El chucho en cuestión, Marley, irrumpe como un ciclón en la vida de nuestros protagonistas, llegando prácticamente a erigirse como uno más al frente del reparto de Una pareja de tres. Su exceso de energía meterá en más de un problema a los Grogan, que se verán incapaces de frenar las ansias de un animal que en pocos minutos es capaz de transformar su hogar en zona catastrófica.

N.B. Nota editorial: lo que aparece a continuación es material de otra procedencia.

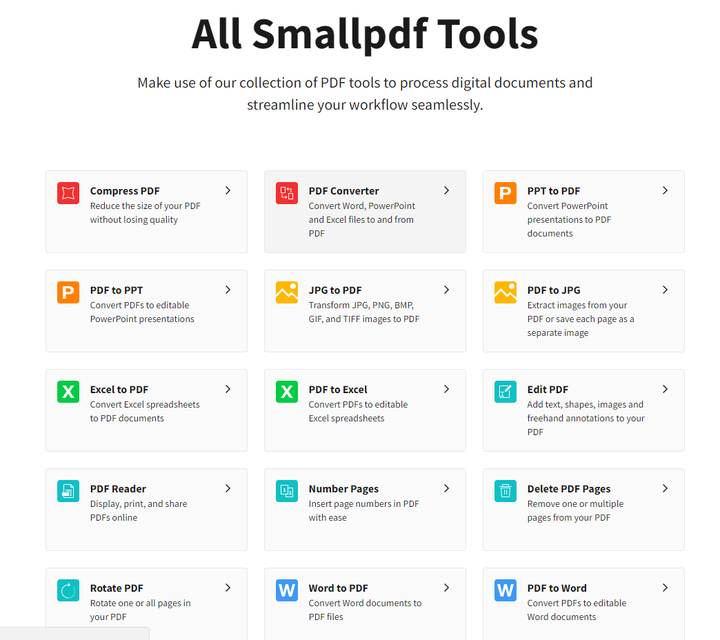Click the Rotate PDF circular arrow icon
This screenshot has height=640, width=720.
(68, 590)
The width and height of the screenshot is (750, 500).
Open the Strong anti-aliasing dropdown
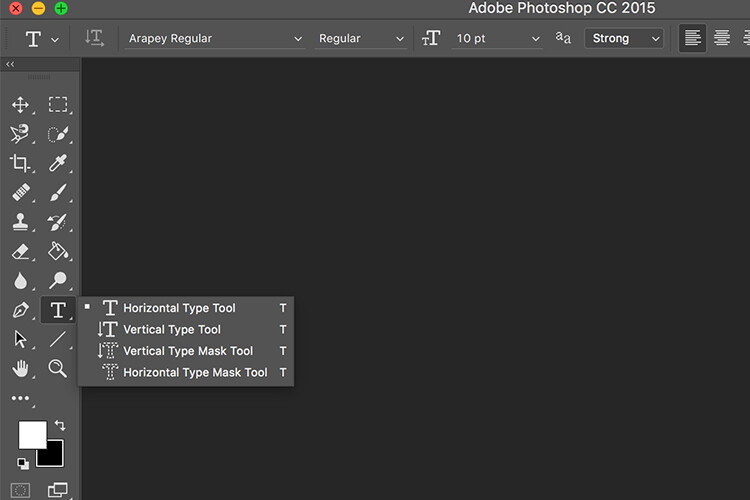624,38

David Frankel, director que hace un par de años llamó la atención gracias a El diablo viste de Prada, nos ofrece una cinta que arranca como una típica comedia con animal, pero que a lo largo de sus dos horas de metraje encuentra espacio para diferentes ritmos −a golpe de acertadas elipsis, para qué negarlo−, y que pasa de buscar el gag bruto (y supuestamente simpático) a sumergirnos en una atmósfera de mayor pesadumbre, hasta desembocar en una conclusión lacrimógena, según vayan evolucionando los personajes a lo largo de unos diez años de vida.

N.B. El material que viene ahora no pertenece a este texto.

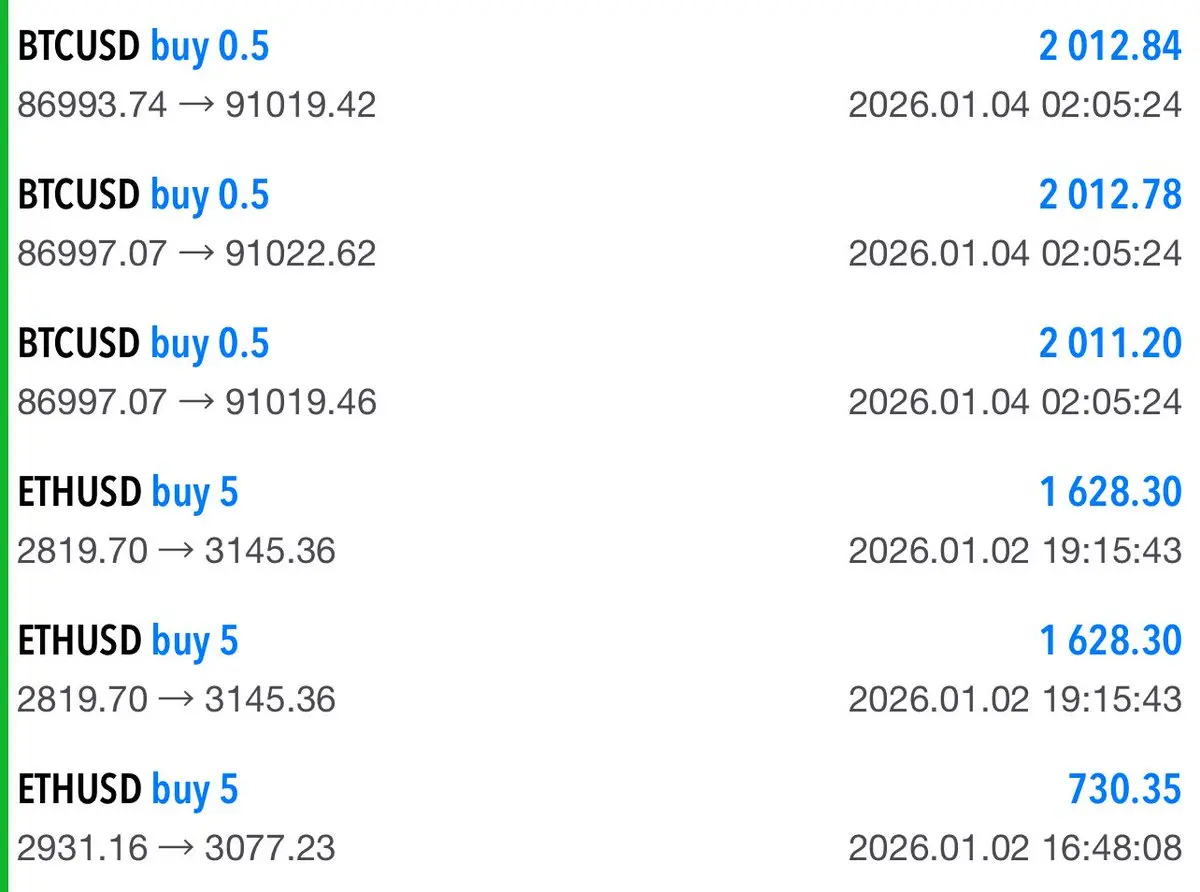
Task: Tap the closing price 91019.46
Action: (x=300, y=401)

Se pretende que la película sea un reflexivo ejercicio sobre el amor hacia una mascota, sazonado con todos los toques tantas veces vistos ya sobre las responsabilidades que conllevan el matrimonio y la paternidad, los gajes del trabajo cotidiano o la renuncia a tu empleo soñado a cambio de criar a tus hijos.
Sin embargo, predomina la sensiblería barata y a través de su tono edulcorado se busca manipular los sentimientos del espectador, dando pie a una descarada apología de las mascotas −ignoramos hasta qué punto llegará al corazón de quien considere que no resulta demasiado higiénico tener a un animal llenándolo todo de babas y destrozando muebles a mordiscos− y de las familias numerosas, transitando además por todos los pasos del sueño americano: más y mejores coches, una casa más grande y en una zona mejor, etcétera.
Además, no falta el amigo crápula que al principio sirve de recordatorio de la existencia movida que el protagonista masculino ha dejado atrás, sólo para ser usado más adelante para dar lástima al espectador, por no madurar ni haberse sumergido en la vorágine reproductora que −se supone− va asociada al hecho de ser adulto.
Podríamos decir que estamos ante un filme relativamente entretenido, pero −además de esos molestos mensajes que encierra− su excesiva duración juega en su contra, por no hablar de lo cansino que resulta oír nombrar el nombre del dichoso perro coprotagonista unos cuantos cientos de veces. Quién sabe, tal vez llegue al corazón de los amantes de los perros (o de aquellos que prefieran estar acompañados por mascotas antes que por sus congéneres, algo perfectamente comprensible en según qué circunstancias), pero lo cierto es que el resultado final acaba resultando tan empalagoso que cuesta sentir auténtico amor por un animal al que pocas cosas buenas −por no decir ninguna− vemos hacer.